Assume $L$ is a finite Galois extension of $K$, and $R$ is a valuation ring on $K$ with maximal ideal $\mathfrak{m}$. Is it true that there are only finitely many valuation rings $(O,\mathcal{M})$ on $L$ such that $R\subseteq O$ and $\mathfrak{m}=\mathcal{M}\cap R$?
I know the usual technique is that for every valuation $O$ ring extending $R$, the intersection with the maximal ideal $\mathcal{M}$ of $O$ with the integral closure $R^*$ of $R$ is a maximal ideal of $R^*$ that lies above $\mathfrak{m}$. I also know that given two ideals of $R^*$ lying above $\mathfrak{m}$, there is an automorphism of $Gal(L/K)$ that sends one into the other. Thus, there are at most many maximal ideals of $R^*$ lying above $\mathfrak{m}$ as automorphisms in $Gal(L/K)$, thus finitely many.

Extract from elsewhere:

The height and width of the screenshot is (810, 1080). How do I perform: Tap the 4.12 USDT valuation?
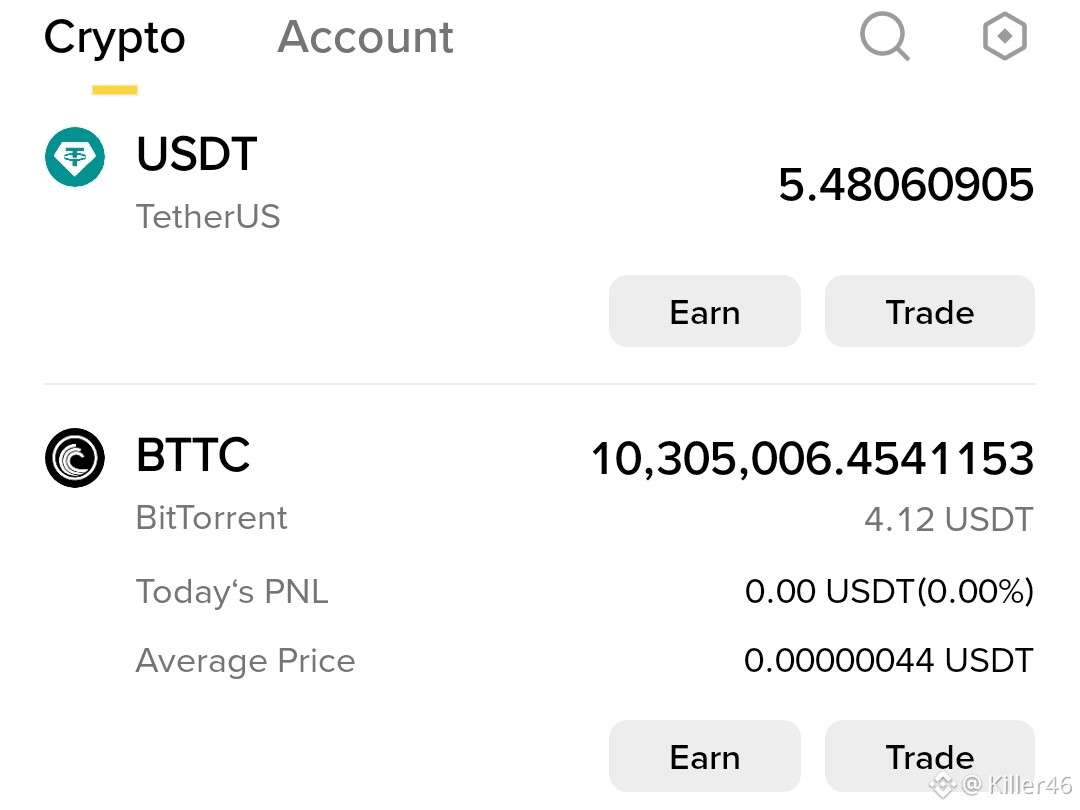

I also know that $R^*$ is the intersection of all valuations rings in $L$ extending $R$.
However, I still don't know if there might be infinitely many valuation rings whose maximal ideals intersected with $R^*$ will be equal.
On the other hand, I need the result to conclude that for every valuation ring $(O,\mathcal{M})$ extending $R$, $O$ is equal to the localization of $R^*$ by the maximal ideal $R^*\cap \mathcal{M}$, so I cannot use this last statement as part of my proof that there are finitely many valuation rings extending $R$.
The literature that I have read so far seem to always prove first several technical results (assuming $L$ is algebraic extension of $K$) and conclude as a corollary that there are only finitely many valuations when $[L:K]<\infty$. I was trying to find a shortcut in the case when we assume finite index from the beginning.
Thank you in advance for any suggestions of ideas or bibliography.